[Texto citado]:
• • • • •
No dia seguinte, vejam só, descobre-se que o vídeo não tinha nada a ver com a operação no Jacarezinho. O que as imagens mostram é a ação de bandidos usando fardas falsas, em um crime cometido no sul do país, a mais de 1.000 quilômetros de distância do Rio de Janeiro, gravado sabe-se lá quando. Ou seja: quem divulgou o vídeo afirmando que se tratava dos policiais no Jacarezinho cometeu um erro grave, talvez um crime.
Mas ninguém se retrata. Nenhuma das pessoas que lincharam a Polícia nas redes sociais se manifesta. Normal. Para o Tribunal da Internet, fazer acusações mentirosas de forma irresponsável e manchar a imagem alheia com base em informações falsas é um ritual que já se tornou rotineiro e moralmente aceitável. Tempos sombrios.
Pois bem, a situação acima aconteceu. Mas com agravantes estarrecedores.
• • • • •
Dados para localizar alvos visíveis:

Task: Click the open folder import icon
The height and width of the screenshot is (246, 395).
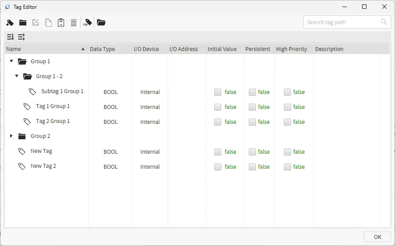Action: click(101, 22)
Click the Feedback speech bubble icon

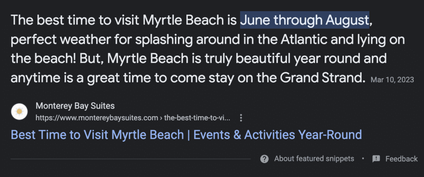pos(376,159)
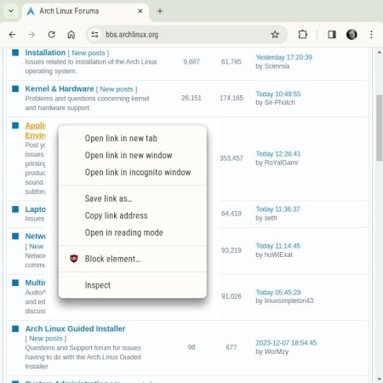Screen dimensions: 383x383
Task: Click the page's vertical scrollbar thumb
Action: [379, 128]
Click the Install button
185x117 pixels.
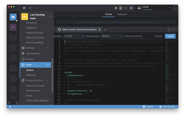pyautogui.click(x=170, y=36)
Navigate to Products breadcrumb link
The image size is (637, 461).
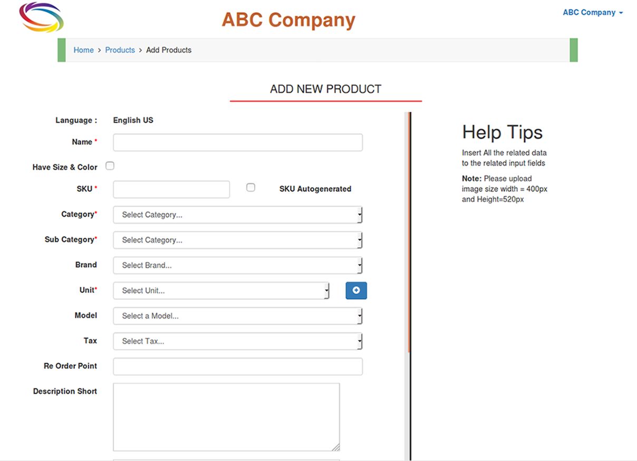pos(120,50)
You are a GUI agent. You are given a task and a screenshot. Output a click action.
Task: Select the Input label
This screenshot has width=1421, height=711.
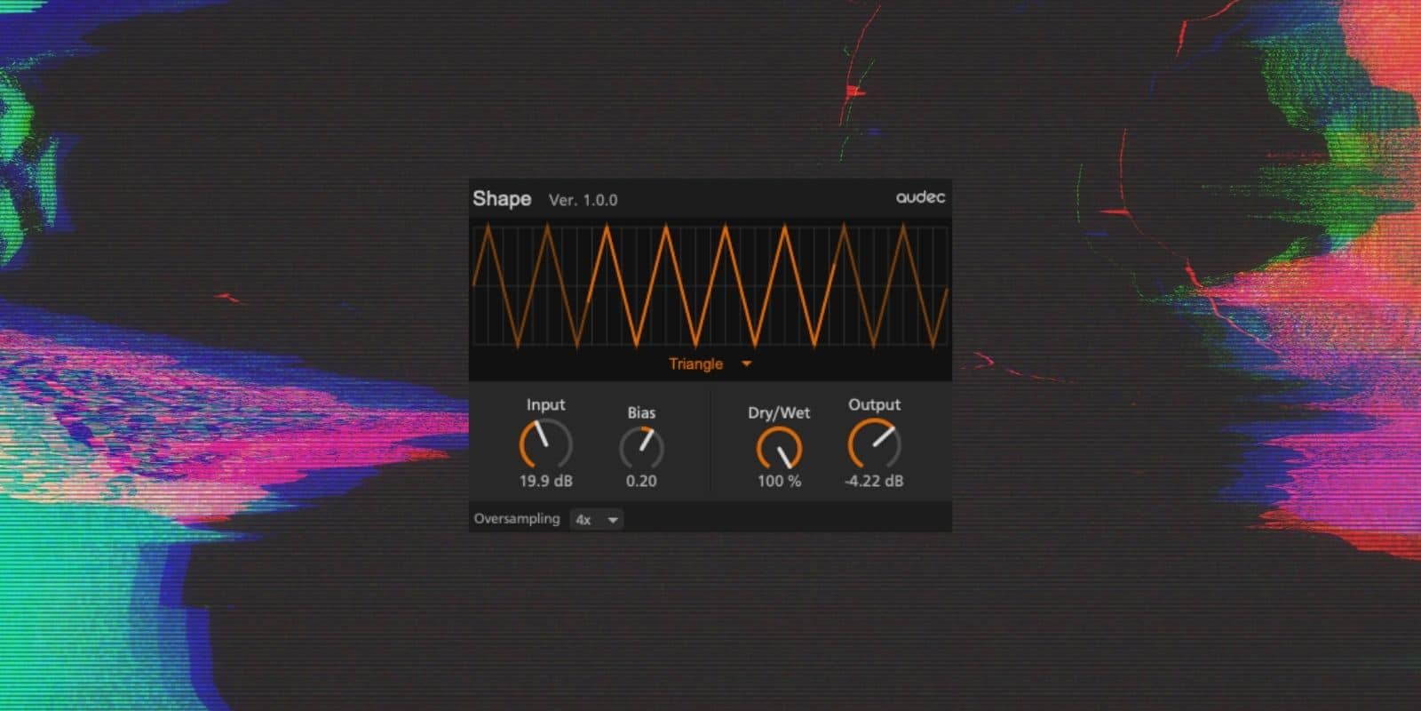pos(545,404)
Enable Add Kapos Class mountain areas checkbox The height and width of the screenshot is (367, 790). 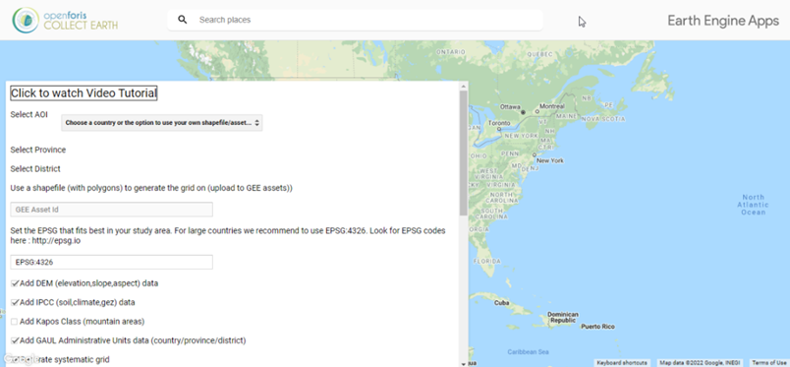[15, 322]
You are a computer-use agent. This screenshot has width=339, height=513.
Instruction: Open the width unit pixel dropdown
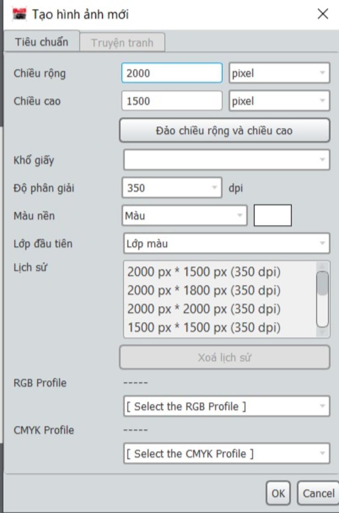(279, 73)
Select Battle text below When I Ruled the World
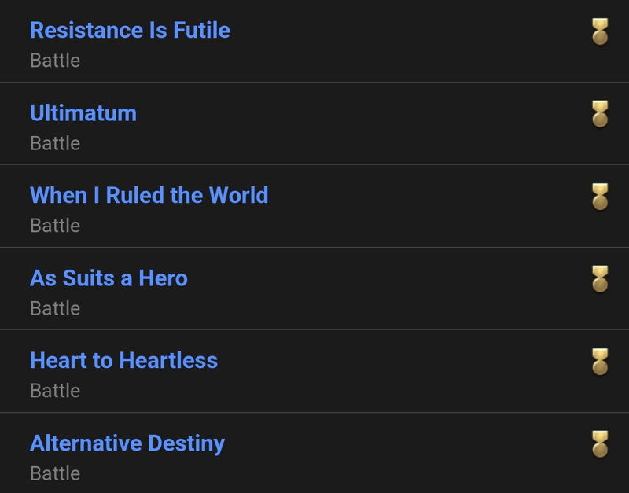Image resolution: width=629 pixels, height=493 pixels. click(55, 226)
• • • • •
[Tarefas]:
1. No trecho sobre o vídeo da operação no Jacarezinho, liste todas as frases do parágrafo que começa com "Mas ninguém se retrata".
2. Reproduza as linhas dos registros começando no início dos registros e terminando na linha que contém "pos(545,404)", com as duas pontas incluídas. Deixe as imagens de fora da resposta.

[Respostas em ordem]:
1.
- Mas ninguém se retrata.
- Nenhuma das pessoas que lincharam a Polícia nas redes sociais se manifesta.
- Normal.
- Para o Tribunal da Internet, fazer acusações mentirosas de forma irresponsável e manchar a imagem alheia com base em informações falsas é um ritual que já se tornou rotineiro e moralmente aceitável.
- Tempos sombrios.

2.
Task: Click the open folder import icon
The height and width of the screenshot is (246, 395).
Action: click(101, 22)
Click the Feedback speech bubble icon

pos(376,159)
Screen dimensions: 383x383
Task: Click the page's vertical scrollbar thumb
Action: [379, 128]
Click the Install button
185x117 pixels.
pyautogui.click(x=170, y=36)
Navigate to Products breadcrumb link
The image size is (637, 461).
pos(120,50)
You are a GUI agent. You are given a task and a screenshot. Output a click action.
Task: Select the Input label
This screenshot has width=1421, height=711.
pos(545,404)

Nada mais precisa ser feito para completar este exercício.